*** EXTRACTED TEXT ***

Published by the Cool Women Press, Rocky Hill, NJ
$10

Reviewed by Mark M. Feffer

It seems to me two kinds of people write about poetry. There are academics, who explore the technical attributes and historical genre of a piece, along with its deeper social inferences and implications. Then there are people like me, who don't know as much as they should about syntax, but who love a poem's words, rhythms and moods.

I would argue that a poem truly works if it can move readers who take it at face value. We are caught up by its emotions or we're not. The neatness of its composition scores no points with us. On some level we understand that poetry, as one writer said, is more than a progression of incomplete sentences down the page. And we know that true poetry is crafted by artists of great discipline and skill, who confront the challenge of enthralling readers with spare phrases and images honed as sharp as a knife.

Cool Women: Volume One is a collection of work by the Central New Jersey poets Eloise Bruce, Carolyn Edelmann, Lois Harrod, Betty Lies, Joyce Lott, Judy Michaels and Penelope Schott. Overall, it's a moving anthology that explores passion, marriage, gratitude, heritage, family, and women. In a book of this sort, no poet will hit the mark with every piece, but more often than not the work offered here is moving and thoughtful.

*** EXTRACTED RECORDS ***

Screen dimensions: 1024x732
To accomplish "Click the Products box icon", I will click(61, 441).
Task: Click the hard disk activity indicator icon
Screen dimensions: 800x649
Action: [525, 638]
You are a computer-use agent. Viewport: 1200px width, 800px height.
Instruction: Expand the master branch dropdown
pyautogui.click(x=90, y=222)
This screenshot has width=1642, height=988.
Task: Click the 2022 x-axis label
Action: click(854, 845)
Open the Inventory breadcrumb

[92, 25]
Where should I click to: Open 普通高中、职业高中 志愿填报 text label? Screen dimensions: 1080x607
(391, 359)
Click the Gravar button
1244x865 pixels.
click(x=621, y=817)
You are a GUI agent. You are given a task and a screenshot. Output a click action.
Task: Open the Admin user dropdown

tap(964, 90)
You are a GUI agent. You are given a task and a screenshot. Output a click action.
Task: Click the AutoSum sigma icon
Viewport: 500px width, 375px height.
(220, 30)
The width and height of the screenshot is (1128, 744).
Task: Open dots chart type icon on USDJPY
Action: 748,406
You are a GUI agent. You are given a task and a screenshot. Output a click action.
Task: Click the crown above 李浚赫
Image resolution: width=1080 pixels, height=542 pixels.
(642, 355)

***

* **WORK TO COMPLETE**:
[a] List the poets whose work the book review says is collected in Cool Women: Volume One.
[b] Using the book review, decide whether each statement agrees with it. For each one, answer yes or no and quote the words that decide it.
(i) The book is priced at $10.
(ii) The reviewer places himself among the academics who write about poetry.
(iii) The reviewer says every poem in the collection hits the mark.
[c] According to the book review, which press published Cool Women: Volume One, and where is it located?

* **EXERCISE ANSWERS**:
[a] Eloise Bruce, Carolyn Edelmann, Lois Harrod, Betty Lies, Joyce Lott, Judy Michaels, Penelope Schott

[b]
(i) Yes: "$10"
(ii) No: "Then there are people like me, who don't know as much as they should about syntax"
(iii) No: "no poet will hit the mark with every piece"

[c] The Cool Women Press, located in Rocky Hill, NJ.